Cars take Precedence.
It was 1959 and we were living back in Sydney. By now a constant stream of imported cars flooded our roads, competing with the local Holden. The roads of Sydney were crammed with all sorts of exotica. Radio personalities, Jack Davey and Bob Dyer owned a fleet of expensive and luxury cars and they sparked a boom in the car market. It was common to see Maseratis, Ferraris, Jaguars, MG’s, and many Yank tanks on the road, and, again, my brother and I competed with each other to identify and know every possible detail about every one of them.
I should mention that, while living in Adelaide, for the last 18months of our stay, we had lived within an exhaust roar of Rowley Park Speedway, owned and promoted by the flamboyant art connoisseur, Kym Bonython. Bonython promoted the track AND raced a speedcar, and owned an art gallery, a seemingly strange dichotomy.
Much later, during the Ash Wednesday bushfires in 1983, Bonython was one of many who stood and watched his luxurious Adelaide Hills home be burnt to the ground by the relentless flames. Along with the home and all its contents, he lost millions of dollars worth of priceless Australian and overseas artworks that adorned the walls of the home and which he was unable to rescue before the flames roared in. Such a great loss.
Anyway, the constant roar of the track every Friday night put paid to any possible interest that I would have in motor sport, or so I thought. Later events were to prove that utterly wrong!

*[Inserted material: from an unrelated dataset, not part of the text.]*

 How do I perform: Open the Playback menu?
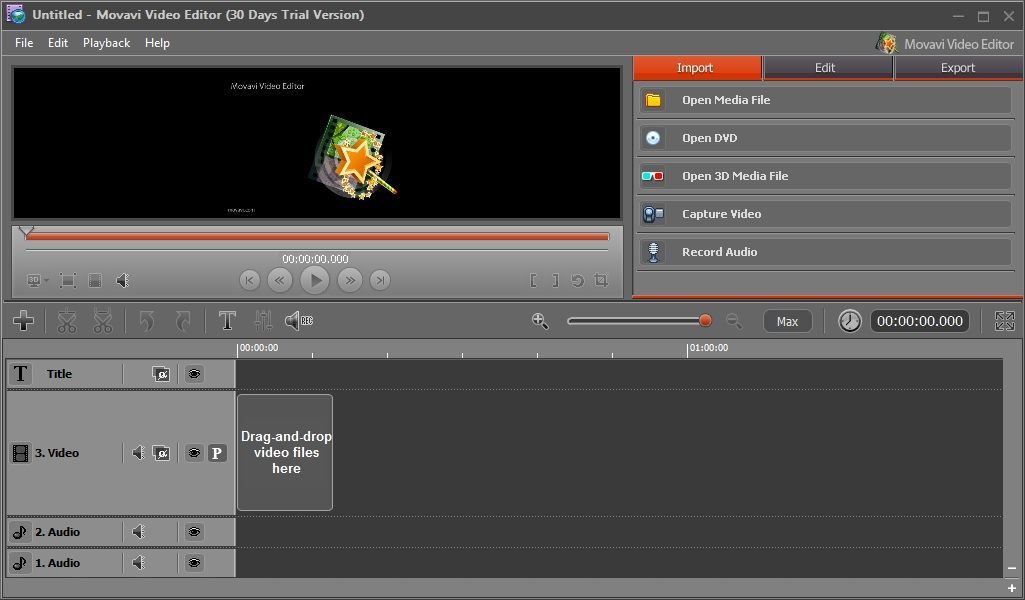click(x=105, y=42)
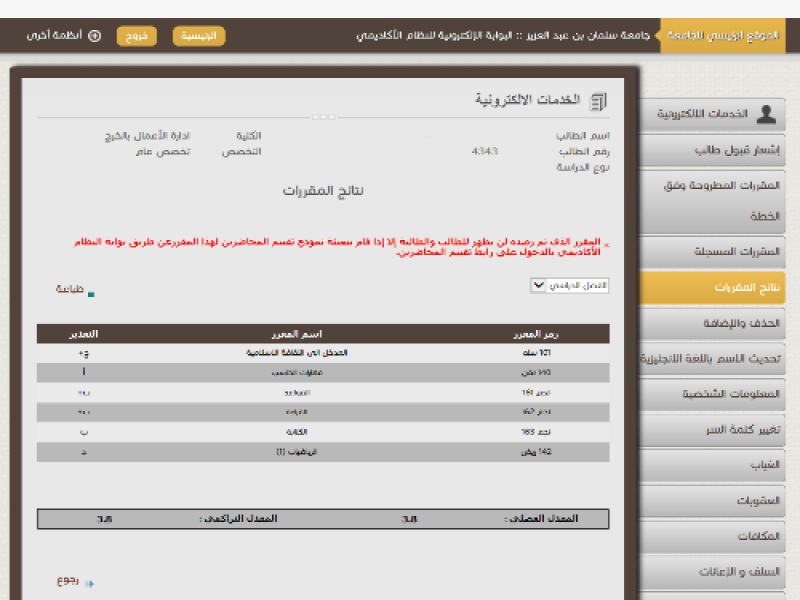
Task: Open المقررات المطروحة وفق الخطة menu item
Action: point(718,200)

1959 was, however, a significant year, for it was that year that saw me kindle an interest in motor sport, of the tar racing variety. And it was, of course, because of the efforts of Sir Jack Brabham who, in that year, became the first Australian to win the Formula 1 World Championship. The fact that “Black Jack” had learnt his trade in the rough and tumble of speedway, probably having been a contributor to the noise that annoyed back in Adelaide, was an irony that was totally lost on me at the time.
Nevertheless, Jack was every boy my age’s hero. The Aussie battler who had taken on the “silvertails” of Europe and the rest of the world and had, in a little car, cobbled together in a backyard workshop, beaten the world. Stirling Moss had had to give best to a boy from the colonies. It didn’t get any better.
So, car racing it was. Every penny (literally) was saved in order to begin and maintain a collection of car magazines, purchased at the usual cost of 2 and 6 (25 cents). Wheels, Modern Motor and Sports Car World became the staple of the household. Racing Car News came along later and anything else that we could afford. We devoured these magazines, reading the print off them and becoming anoraks of the first order.